Derivatives

What is a Derivative?

A derivative measures the rate at which a function changes as its input changes. In other words, it tells you how fast something is changing.

Notation:

The derivative of a function f(x) is denoted by f'(x) or dy/dx (if the function is y = f(x)).

Basic Rules:

1. Power Rule: If f(x) = x^n, then f'(x) = nx^(n-1)

* Example: f(x) = x^2, so f'(x) = 2x

1. Sum Rule: If f(x) = g(x) + h(x), then f'(x) = g'(x) + h'(x)

* Example: f(x) = 2x + 3, so f'(x) = 2 (since the derivative of a constant is 0)

1. Product Rule: If f(x) = g(x)h(x), then f'(x) = g'(x)h(x) + g(x)h'(x)

* Example: f(x) = x^2 sin(x), so f'(x) = (2x)sin(x) + x^2 cos(x)

More Rules:

1. Chain Rule: If y = f(g(x)), then dy/dx = f'(g(x)) \* g'(x)

* Example: y = sin(2x), so dy/dx = 2 cos(2x)

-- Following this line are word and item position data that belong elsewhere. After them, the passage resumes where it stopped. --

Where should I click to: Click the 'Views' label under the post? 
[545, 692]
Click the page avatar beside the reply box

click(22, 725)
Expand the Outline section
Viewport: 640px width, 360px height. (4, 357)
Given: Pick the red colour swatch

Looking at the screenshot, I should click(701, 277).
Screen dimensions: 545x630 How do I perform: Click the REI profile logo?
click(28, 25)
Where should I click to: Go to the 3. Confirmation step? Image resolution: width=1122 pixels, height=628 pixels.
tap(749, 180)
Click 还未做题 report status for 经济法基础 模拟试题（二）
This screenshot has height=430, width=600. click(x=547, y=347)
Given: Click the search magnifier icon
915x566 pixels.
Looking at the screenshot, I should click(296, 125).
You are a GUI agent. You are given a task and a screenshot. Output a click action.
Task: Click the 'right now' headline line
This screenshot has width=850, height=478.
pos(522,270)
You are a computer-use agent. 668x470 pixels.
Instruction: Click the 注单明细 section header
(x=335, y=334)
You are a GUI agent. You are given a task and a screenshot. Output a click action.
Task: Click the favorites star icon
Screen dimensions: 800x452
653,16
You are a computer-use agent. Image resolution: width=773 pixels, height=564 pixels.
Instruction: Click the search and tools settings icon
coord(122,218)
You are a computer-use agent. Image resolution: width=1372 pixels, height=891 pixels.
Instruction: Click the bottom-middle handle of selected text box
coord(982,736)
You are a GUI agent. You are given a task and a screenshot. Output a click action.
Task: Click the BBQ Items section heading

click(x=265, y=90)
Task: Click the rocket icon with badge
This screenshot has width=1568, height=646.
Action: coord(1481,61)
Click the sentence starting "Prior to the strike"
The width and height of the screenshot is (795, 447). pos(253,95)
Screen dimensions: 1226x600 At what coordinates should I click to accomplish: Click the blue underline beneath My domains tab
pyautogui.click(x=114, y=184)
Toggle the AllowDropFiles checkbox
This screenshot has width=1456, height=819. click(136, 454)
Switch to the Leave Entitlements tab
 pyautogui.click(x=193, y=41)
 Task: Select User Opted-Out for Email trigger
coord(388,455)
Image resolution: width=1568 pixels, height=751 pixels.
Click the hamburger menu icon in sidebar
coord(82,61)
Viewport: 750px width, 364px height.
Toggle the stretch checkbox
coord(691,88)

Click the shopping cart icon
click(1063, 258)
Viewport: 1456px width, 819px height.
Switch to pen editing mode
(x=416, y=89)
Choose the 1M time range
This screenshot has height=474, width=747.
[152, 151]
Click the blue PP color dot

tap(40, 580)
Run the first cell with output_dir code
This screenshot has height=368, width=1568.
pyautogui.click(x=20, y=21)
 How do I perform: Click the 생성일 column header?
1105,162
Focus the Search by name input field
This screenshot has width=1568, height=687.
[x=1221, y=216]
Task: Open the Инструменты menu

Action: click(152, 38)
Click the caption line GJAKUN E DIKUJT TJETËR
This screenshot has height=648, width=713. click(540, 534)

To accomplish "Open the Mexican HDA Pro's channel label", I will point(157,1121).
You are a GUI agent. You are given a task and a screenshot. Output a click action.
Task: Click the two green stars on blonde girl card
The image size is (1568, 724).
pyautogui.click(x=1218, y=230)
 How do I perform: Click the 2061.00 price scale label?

1. Quotient Rule: If f(x) = g(x)/h(x), then f'(x) = (h(x)g'(x) - g(x)h'(x)) / h(x)^2

* Example: f(x) = x^2 / sin(x), so f'(x) = ((sin(x))(2x) - x^2(cos(x))) / sin(x)^2

Important Notes:

1. The derivative of a constant is always 0.
2. The derivative of an exponential function (e.g., e^x, 3^x) is the same as the original function multiplied by its exponent.

I hope this summary and the examples help you understand derivatives better!